# Start of Entries shown
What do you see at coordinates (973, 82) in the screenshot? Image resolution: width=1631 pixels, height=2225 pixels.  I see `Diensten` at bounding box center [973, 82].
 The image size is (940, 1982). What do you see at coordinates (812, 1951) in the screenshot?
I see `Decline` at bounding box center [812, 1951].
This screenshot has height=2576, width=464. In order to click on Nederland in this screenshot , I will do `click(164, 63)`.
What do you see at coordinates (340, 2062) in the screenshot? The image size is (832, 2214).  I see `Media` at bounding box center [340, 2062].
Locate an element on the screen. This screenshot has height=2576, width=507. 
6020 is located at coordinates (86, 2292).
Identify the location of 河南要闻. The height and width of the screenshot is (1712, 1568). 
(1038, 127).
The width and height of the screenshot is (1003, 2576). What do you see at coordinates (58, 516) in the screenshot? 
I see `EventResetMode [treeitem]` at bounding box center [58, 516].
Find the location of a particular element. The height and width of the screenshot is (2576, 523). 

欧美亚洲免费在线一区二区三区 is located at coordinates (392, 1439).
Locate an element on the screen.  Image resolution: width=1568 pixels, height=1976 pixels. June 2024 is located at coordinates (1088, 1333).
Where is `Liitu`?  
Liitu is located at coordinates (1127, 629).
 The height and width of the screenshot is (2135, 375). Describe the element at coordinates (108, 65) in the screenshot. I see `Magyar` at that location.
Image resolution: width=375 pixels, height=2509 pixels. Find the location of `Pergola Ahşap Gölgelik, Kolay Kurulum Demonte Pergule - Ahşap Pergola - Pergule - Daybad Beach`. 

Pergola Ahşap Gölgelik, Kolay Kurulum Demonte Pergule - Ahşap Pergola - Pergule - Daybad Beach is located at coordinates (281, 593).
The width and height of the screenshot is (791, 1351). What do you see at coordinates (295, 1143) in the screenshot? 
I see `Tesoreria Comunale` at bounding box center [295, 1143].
# End of Entries shown
### Your task
Rewrite all the rows above, replacing every "Locate an element" with "Find an element" and leaving everything else unchanged.

### Exercise response
What do you see at coordinates (973, 82) in the screenshot? Image resolution: width=1631 pixels, height=2225 pixels.  I see `Diensten` at bounding box center [973, 82].
 The image size is (940, 1982). What do you see at coordinates (812, 1951) in the screenshot?
I see `Decline` at bounding box center [812, 1951].
This screenshot has height=2576, width=464. In order to click on Nederland in this screenshot , I will do `click(164, 63)`.
What do you see at coordinates (340, 2062) in the screenshot? The image size is (832, 2214).  I see `Media` at bounding box center [340, 2062].
Find an element on the screen. This screenshot has height=2576, width=507. 
6020 is located at coordinates (86, 2292).
Identify the location of 河南要闻. The height and width of the screenshot is (1712, 1568). 
(1038, 127).
The width and height of the screenshot is (1003, 2576). What do you see at coordinates (58, 516) in the screenshot? 
I see `EventResetMode [treeitem]` at bounding box center [58, 516].
Find the location of a particular element. The height and width of the screenshot is (2576, 523). 

欧美亚洲免费在线一区二区三区 is located at coordinates (392, 1439).
Find an element on the screen.  Image resolution: width=1568 pixels, height=1976 pixels. June 2024 is located at coordinates (1088, 1333).
Where is `Liitu`?  
Liitu is located at coordinates (1127, 629).
 The height and width of the screenshot is (2135, 375). Describe the element at coordinates (108, 65) in the screenshot. I see `Magyar` at that location.
Image resolution: width=375 pixels, height=2509 pixels. Find the location of `Pergola Ahşap Gölgelik, Kolay Kurulum Demonte Pergule - Ahşap Pergola - Pergule - Daybad Beach`. 

Pergola Ahşap Gölgelik, Kolay Kurulum Demonte Pergule - Ahşap Pergola - Pergule - Daybad Beach is located at coordinates (281, 593).
The width and height of the screenshot is (791, 1351). What do you see at coordinates (295, 1143) in the screenshot? 
I see `Tesoreria Comunale` at bounding box center [295, 1143].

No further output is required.